_Dataset extract_.
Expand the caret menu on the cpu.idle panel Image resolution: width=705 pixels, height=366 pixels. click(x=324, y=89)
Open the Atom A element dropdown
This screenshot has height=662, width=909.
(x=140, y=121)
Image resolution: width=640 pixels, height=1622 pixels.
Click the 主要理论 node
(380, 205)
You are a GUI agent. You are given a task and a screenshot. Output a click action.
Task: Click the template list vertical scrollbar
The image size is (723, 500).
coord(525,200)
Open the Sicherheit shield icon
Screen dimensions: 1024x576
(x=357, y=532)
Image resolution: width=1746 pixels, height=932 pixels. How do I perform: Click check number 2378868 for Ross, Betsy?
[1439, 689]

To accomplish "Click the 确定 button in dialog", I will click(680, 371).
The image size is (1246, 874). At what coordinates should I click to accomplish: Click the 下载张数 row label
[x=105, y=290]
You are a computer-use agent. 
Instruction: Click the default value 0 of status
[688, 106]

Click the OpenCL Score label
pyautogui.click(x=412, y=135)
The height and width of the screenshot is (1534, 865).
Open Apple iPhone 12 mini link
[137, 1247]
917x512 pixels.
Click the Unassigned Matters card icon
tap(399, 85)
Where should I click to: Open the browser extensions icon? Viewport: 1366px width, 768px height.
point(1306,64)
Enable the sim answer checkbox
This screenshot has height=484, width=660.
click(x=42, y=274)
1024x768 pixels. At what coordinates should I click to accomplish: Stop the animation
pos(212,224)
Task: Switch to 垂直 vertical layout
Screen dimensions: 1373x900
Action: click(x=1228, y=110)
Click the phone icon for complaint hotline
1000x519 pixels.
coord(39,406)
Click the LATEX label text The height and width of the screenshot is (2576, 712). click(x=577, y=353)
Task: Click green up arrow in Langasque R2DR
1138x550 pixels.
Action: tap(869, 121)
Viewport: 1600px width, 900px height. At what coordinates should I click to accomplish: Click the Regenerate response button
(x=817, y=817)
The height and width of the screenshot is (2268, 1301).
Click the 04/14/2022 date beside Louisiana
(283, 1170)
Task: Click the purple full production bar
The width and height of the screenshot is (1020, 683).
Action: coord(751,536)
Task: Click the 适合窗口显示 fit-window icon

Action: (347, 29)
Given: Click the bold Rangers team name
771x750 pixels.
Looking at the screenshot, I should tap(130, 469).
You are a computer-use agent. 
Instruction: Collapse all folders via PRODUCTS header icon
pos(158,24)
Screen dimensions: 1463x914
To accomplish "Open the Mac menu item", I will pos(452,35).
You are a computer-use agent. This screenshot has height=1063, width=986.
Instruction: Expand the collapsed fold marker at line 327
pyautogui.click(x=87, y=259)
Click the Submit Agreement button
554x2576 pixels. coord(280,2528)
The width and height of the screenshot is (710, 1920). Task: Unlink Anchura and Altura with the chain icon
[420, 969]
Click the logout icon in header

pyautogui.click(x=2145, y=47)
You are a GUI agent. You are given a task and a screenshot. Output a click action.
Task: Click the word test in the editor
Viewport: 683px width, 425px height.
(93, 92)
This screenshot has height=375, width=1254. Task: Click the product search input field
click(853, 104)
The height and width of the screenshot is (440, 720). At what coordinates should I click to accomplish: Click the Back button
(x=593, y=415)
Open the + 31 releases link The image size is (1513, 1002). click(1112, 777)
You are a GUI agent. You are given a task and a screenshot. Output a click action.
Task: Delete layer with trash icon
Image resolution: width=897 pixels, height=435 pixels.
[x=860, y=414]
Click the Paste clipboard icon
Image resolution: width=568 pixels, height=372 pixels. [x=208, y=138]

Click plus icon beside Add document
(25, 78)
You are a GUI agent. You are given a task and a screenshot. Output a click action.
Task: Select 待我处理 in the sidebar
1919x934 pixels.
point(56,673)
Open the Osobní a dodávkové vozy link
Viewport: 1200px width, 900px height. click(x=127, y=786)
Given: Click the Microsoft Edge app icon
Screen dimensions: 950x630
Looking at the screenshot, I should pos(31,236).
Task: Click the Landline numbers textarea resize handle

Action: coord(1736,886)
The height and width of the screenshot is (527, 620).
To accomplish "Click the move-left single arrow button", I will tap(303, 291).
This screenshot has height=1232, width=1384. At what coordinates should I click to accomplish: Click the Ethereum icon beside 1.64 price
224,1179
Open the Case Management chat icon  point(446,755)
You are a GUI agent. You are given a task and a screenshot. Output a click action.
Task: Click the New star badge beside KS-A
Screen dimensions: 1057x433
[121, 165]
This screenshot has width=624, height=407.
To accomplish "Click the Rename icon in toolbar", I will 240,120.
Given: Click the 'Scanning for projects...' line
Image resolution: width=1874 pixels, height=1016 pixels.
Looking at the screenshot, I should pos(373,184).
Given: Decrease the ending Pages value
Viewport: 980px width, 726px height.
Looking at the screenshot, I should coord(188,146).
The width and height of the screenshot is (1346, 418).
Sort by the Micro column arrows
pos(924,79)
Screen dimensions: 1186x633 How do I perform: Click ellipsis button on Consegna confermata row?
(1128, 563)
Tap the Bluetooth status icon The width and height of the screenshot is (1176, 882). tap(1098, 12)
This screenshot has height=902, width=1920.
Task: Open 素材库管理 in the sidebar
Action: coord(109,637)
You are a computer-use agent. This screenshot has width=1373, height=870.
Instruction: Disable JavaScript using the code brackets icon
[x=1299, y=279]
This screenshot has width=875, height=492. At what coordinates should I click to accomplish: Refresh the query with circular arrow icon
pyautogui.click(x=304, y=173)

_Task brief_.
Every line above with the string "vertical" in it should be copied into the answer.

_Solution to the exercise_.
Task: Click the template list vertical scrollbar
Task: Switch to 垂直 vertical layout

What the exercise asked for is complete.